WORK INSTRUCTIONS: What you output must be the exact lines from the first line of the data through the one holding "Viewport: 1280px width, 720px height.", with no pictures.

SUPPLIED INFORMATION:
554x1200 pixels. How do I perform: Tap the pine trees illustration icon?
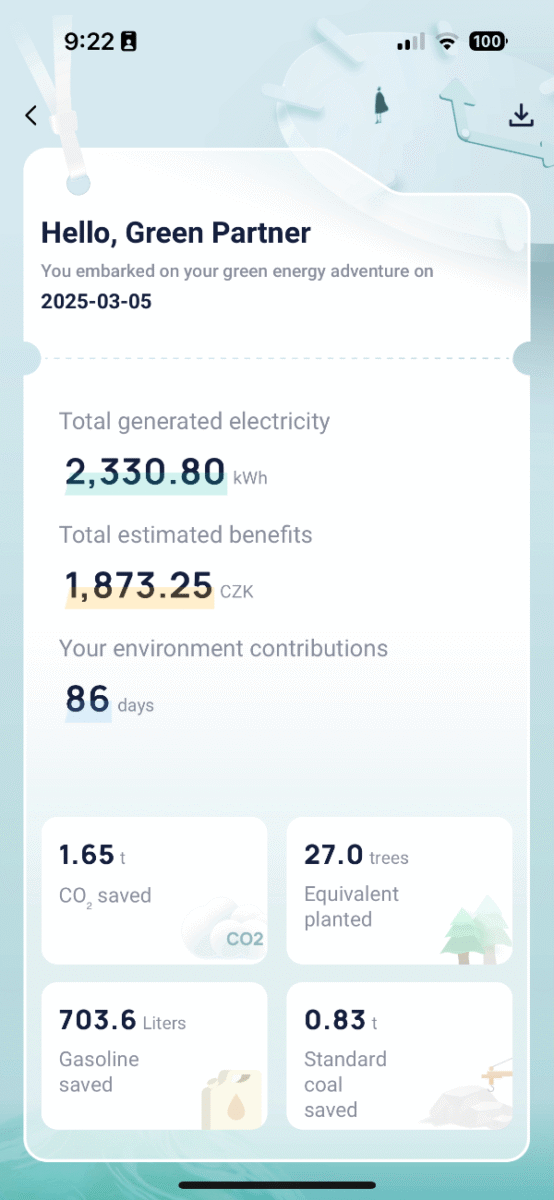click(476, 930)
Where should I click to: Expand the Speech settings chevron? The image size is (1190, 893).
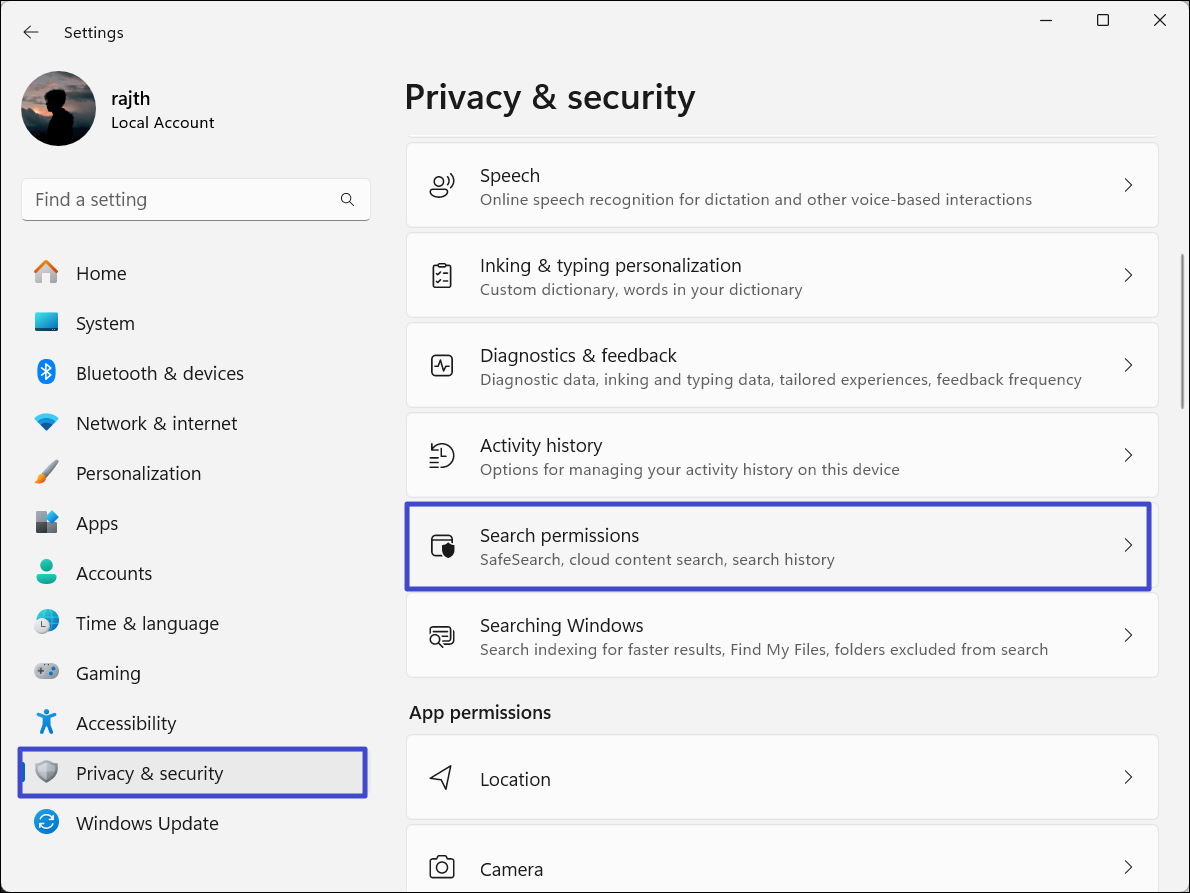pyautogui.click(x=1128, y=185)
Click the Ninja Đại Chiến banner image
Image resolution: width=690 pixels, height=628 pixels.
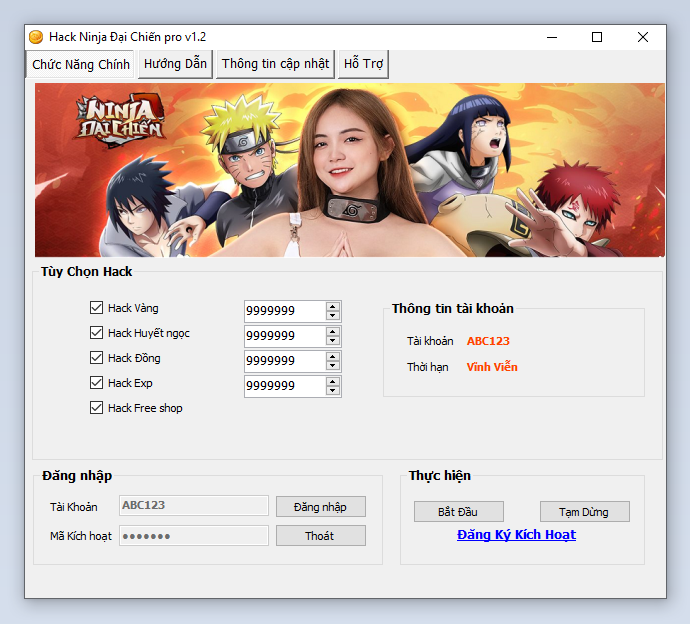(349, 170)
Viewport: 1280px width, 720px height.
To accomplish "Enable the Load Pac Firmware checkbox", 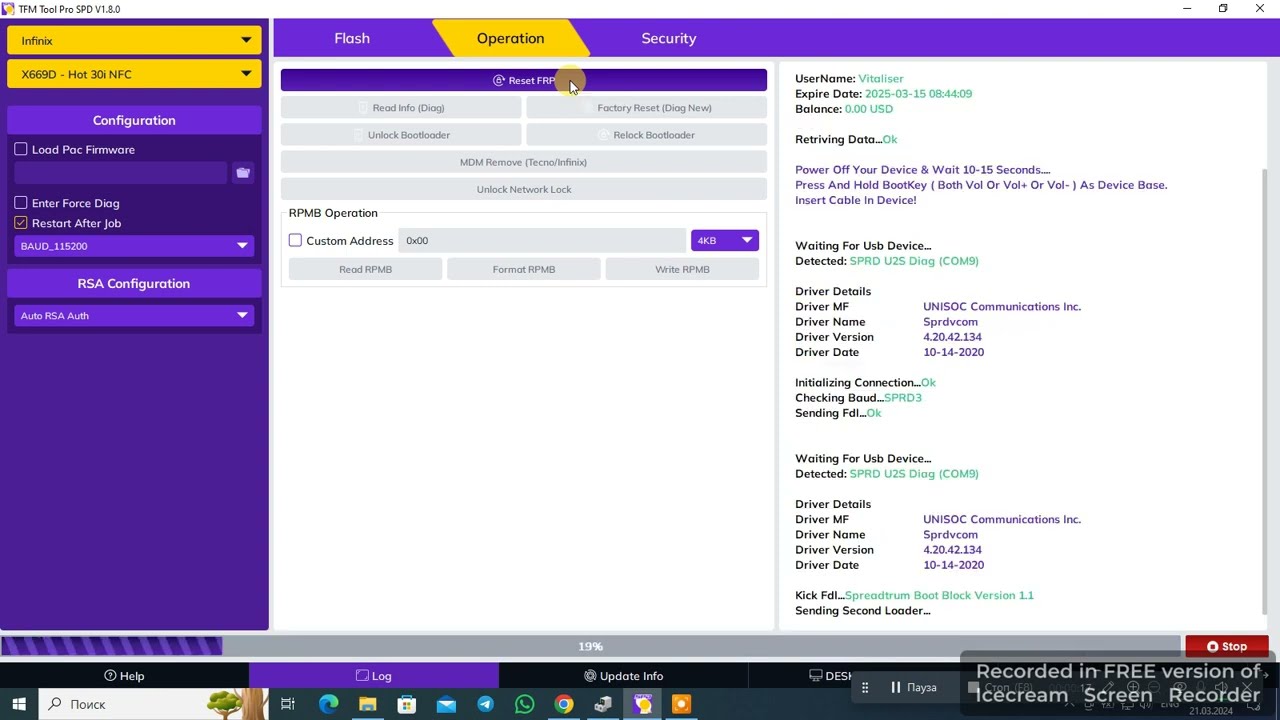I will 21,149.
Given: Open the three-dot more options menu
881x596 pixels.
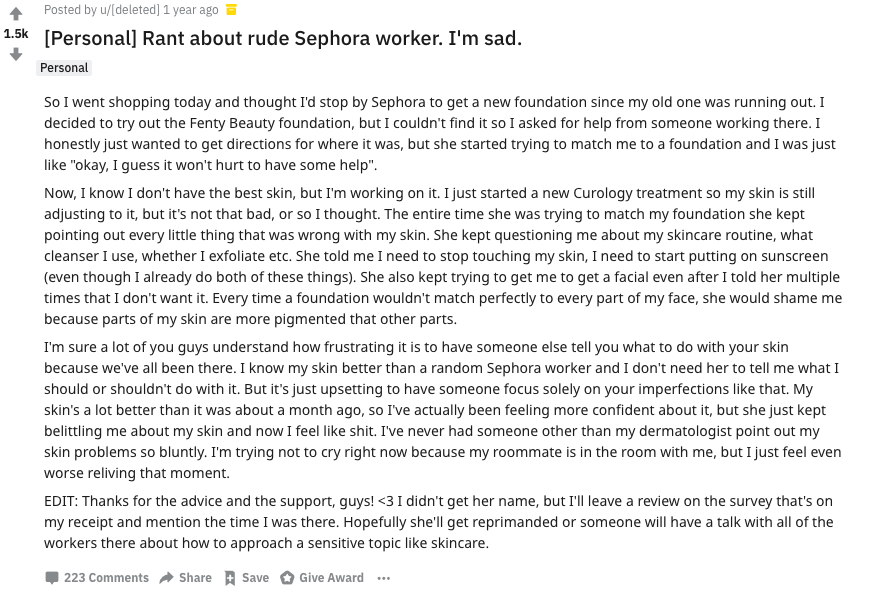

THE COMPLETED TASK:
554x1200 pixels. How do I perform: Tap the pine trees illustration icon?
click(476, 930)
Where should I click to: Expand the Speech settings chevron? The image size is (1190, 893).
pyautogui.click(x=1128, y=185)
Click the Ninja Đại Chiến banner image
Image resolution: width=690 pixels, height=628 pixels.
(349, 170)
Viewport: 1280px width, 720px height.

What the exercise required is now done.